Posted by on June 9, 2010

PHP 5.3 introduced namespaces and anonymous functions to the PHP world, which are surely great innovations for this programming language. For PHP 5.3 to be widely used, however, it needs to be supported by the various operating systems installed on development boxes and servers.

Linux distributions

The Linux environment commonly offers open source software in the form of binary packages available via repositories, being them in the form of .deb or .rpm files. The major distributions compile and bundle every new release of their bundled softwares, and upload the resulting binaries to a public repository which makes upgrading all installed software as simple as typing sudo apt-get update && sudo apt-get upgrade.

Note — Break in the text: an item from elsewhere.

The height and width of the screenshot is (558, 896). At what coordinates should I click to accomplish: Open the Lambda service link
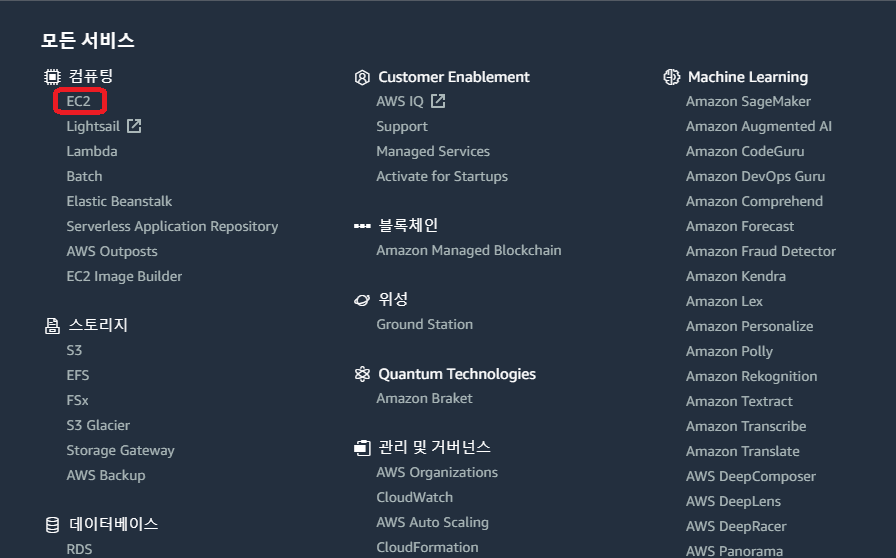(92, 151)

PHP is not an exception, and it was usually present in the official repositories of distributions since its 4.x branch. Having PHP 5.3 packages instead of 5.1 or 5.2 in the official repositories is an implicit guarantee of compatibility, and is preferrable to the addition of external sources which may become out-of-date or raise conflicts. The alternative to using binary packages is compiling PHP from source code, a solution that can be time consuming and difficult for a beginner.

In their latest release, some distributions have jumped on the 5.3 bandwagon and now include binary packages of PHP 5.3. Ubuntu Linux is the leader distribution here with PHP 5.3.2, while Fedora Constantine (and Goddard) and openSUSE 11.2 follow with 5.3.0. Ubuntu probably made the right choice by jumping to 5.3 with the release of Lucid Lynx last April. Lucid is a Long Term Support release, whose updates will be provided until 2013 in Desktop Edition and 2015 in Server Edition.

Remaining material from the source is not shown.